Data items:
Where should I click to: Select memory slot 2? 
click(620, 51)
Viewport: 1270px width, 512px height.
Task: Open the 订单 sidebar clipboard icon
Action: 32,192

YOUR OBJECTIVE: Gather every line in the rows above that contains the word "click", and copy each one in full.

SOLUTION FOR THIS PROBLEM:
Where should I click to: Select memory slot 2? 
click(620, 51)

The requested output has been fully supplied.